Biz bir insanla, yani hem de bir insanla, içimizdeki iyileşmeyen yaralar için kavga edebilirdik. Niçin kalkıp yürümediğimiz için mesela, hesap sorabilirdik. Gökyüzü maviydi, fırtına kokusu mu duyumsuyorduk? Sorunumuz neydi, hadi diyelim bulmaca çözer gibi birbirimizin kuluncunu, göğsünün ortasını didikledik. Acır mıydı, şu soruya da bakın hele, ne acemi. Yalnızlaşabilirdik sonra "hem de bir insan"la. Dünyanın kuytularına gizlenip tanrının bizi bulmaması için dua edebilirdik. Birden, sözsüz bir anlaşmayla, "ce-eee" diye ortalığa fırlayabilirdik. Komikleşebilirdi bizim için zaman, arzıslaşabilirdik. Nasıl yalan ama. :) Tamam... Bu gece hiçte yumuşak değil "hem de bir insanla". Öyle alelade sözcüklerle, hem tanıdık diye, gevezelik ediyorum. Böylesi daha iyi.

endiseliperi dedi ki...

alelade olur mu, atze hiç!? senin sözcüklerin benim için çok kıymetli, biliyorsun.
...
n'aptım biliyor musun atze, sana bir hikaye anlattım, sonra, yahu ne yapıyorsun! diyip sildim. justine haklı galiba, kafam azıcık dumanlı. geçelim.
...
(öhöm) sevgili atze, işimiz gücümüz, tabii ki, bize yakın olmasına izin verdiğimiz insanla. birbirimizi didik didik didikleriz. en sevdiğimizi, canından bezdiririz nerdeyse. şimdi persona izledim ya, bergman'ı çok seviyorum, öyle yakın çekimler yapmış ki, damara kadar görüyorsun, nerdeyse akan kanı hissedeceksin. onun o, insanın kendi gerçekliğini, ruhunu, en temel hallerini anlama ihtirasını çok iyi anlıyorum. bir yabancı değil, elbette ona zgöğsümüü açtığımız insan didikleyecek, canımızı acıtacak... beni niçin anlamıyorsun! diye ona hiddet duyacak, en çok onu özleyecek, ona yaslanıp en acı hikayemizi anlatacak, onsuz nefes alamayacak halde olacağız. meselemiz milyarlarca insan değil, sadece onunla. bizi yalnız hissettirmeye ya da mutluluktan deliye döndürmeye hakkı olan o insanla. demem o ki, der ki sana, seni mutsuz hissettiriyorum diye öyle endişeleniyorum ki... şaşırırsın, beni mutsuz hissettirmeye sadece senin hakkın var, dünyanın diğer mutsuzlukları sıradan, olağan haller. dağınık oldu biraz ama, üstelik atze, bu öğüt verir halimden de hoşlanmıyorum hiç. hiç bir şey de bilmiyorum ben hayat hakkında, bakma bana hiç.

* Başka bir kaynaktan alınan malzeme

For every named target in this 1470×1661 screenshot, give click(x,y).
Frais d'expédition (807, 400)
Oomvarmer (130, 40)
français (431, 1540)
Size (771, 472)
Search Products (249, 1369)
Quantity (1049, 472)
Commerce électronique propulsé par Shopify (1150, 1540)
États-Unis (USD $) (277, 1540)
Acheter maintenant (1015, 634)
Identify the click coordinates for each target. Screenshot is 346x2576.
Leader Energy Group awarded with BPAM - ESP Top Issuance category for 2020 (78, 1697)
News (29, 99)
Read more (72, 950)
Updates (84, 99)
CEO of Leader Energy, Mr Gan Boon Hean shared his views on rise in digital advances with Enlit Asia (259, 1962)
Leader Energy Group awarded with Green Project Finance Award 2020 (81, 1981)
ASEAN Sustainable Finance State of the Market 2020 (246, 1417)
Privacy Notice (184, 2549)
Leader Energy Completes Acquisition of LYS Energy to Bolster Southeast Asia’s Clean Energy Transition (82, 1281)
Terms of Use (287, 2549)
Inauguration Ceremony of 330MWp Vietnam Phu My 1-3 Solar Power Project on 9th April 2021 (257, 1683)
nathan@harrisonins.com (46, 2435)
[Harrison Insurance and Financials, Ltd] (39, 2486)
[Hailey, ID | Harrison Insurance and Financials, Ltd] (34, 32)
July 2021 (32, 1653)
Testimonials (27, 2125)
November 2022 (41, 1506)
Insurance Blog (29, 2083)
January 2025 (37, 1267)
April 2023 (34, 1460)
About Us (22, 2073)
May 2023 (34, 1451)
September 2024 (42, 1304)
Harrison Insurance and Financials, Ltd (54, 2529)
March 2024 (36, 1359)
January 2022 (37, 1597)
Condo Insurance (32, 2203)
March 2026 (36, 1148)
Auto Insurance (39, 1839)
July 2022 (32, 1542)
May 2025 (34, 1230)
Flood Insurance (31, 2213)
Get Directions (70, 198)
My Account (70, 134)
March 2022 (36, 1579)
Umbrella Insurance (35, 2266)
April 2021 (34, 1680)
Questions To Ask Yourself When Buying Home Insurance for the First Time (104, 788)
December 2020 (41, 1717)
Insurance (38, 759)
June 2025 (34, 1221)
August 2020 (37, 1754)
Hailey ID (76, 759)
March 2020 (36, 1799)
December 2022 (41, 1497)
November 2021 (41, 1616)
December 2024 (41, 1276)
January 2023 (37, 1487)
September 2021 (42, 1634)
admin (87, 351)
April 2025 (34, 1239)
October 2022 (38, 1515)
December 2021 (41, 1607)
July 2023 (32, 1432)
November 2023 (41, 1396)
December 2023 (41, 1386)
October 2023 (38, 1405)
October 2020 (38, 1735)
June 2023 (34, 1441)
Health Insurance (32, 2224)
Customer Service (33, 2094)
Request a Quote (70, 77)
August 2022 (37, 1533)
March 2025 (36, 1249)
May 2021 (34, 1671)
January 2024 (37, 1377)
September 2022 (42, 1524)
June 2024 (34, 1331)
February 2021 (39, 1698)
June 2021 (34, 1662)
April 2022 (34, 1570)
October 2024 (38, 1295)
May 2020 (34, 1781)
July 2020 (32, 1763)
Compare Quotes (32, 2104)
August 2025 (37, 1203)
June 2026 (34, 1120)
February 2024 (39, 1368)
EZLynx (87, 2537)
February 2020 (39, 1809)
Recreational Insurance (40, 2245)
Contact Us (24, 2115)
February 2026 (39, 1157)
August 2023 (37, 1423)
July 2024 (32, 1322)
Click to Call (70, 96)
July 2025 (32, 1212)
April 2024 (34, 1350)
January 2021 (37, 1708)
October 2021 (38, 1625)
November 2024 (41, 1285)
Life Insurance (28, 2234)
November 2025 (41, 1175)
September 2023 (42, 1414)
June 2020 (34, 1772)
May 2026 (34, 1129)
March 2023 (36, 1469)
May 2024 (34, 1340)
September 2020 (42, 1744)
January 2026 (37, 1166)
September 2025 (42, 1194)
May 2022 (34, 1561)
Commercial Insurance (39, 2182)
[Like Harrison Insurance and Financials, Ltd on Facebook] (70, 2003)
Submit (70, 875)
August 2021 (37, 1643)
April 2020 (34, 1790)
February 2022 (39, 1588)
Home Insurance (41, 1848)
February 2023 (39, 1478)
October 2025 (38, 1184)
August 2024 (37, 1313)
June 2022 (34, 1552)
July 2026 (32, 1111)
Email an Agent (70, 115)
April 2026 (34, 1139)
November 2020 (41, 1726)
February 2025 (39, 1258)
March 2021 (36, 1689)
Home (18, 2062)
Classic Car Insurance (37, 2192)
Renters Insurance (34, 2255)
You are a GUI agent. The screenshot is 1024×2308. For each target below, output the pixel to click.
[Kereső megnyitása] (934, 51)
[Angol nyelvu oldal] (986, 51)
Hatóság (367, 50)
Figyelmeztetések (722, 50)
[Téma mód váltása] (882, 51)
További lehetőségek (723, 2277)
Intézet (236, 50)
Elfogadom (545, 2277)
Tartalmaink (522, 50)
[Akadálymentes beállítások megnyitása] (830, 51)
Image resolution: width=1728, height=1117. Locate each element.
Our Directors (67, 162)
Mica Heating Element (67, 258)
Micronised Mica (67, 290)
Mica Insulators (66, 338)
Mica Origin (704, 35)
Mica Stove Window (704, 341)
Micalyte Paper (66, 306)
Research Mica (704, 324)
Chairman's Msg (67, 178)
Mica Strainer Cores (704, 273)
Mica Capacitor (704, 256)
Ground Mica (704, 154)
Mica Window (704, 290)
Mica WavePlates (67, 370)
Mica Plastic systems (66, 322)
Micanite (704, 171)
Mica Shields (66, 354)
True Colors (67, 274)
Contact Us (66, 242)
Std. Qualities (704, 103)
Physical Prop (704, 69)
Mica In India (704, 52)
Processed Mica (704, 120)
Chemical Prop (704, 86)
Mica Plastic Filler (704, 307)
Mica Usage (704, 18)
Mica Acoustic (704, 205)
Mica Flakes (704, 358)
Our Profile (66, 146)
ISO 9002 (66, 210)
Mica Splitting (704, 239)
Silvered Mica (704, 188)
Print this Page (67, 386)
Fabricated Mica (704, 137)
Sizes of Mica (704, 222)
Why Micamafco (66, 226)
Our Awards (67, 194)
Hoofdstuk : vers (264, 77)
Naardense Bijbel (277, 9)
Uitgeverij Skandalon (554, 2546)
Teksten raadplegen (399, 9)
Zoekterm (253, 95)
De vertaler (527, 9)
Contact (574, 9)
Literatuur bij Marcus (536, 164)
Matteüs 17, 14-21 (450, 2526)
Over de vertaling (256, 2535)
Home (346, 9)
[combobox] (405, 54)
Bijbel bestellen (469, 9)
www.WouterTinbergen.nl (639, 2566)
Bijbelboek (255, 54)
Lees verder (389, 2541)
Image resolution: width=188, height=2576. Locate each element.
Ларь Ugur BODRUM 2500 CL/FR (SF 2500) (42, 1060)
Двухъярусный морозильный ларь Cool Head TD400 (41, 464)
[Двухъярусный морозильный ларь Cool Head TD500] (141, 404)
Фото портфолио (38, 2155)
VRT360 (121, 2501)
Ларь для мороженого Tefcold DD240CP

hmm... yahu ne meraklı bi şeysin sen atze, aklın sildiğim hikayede kalmış, hiç dinlemiyorsun beni. huuu kime anlatıyorum burda. yemin ederim önemsiz bir hikayeydi. sadece anadolulu, delikanlı adamın biri diyordu ki, düşmanın kılıcı değil, dostun gülünün dikeni incitir beni... valla 19 yaşımda filan duyduğum bir sözdü bu, çok şaşırmıştım duyduğumda. yaaa... değmezmiş, di mi merak ettiğine. sonra tabii ooo çorumlu musun, yiğidin harman olduğu yer... tavuk bile, di mi, tavuk bile su içer allah a bakar gibi laflar duyup şşaşkınlığım kat bekat arttı. şimdi gülüyoruz tabii.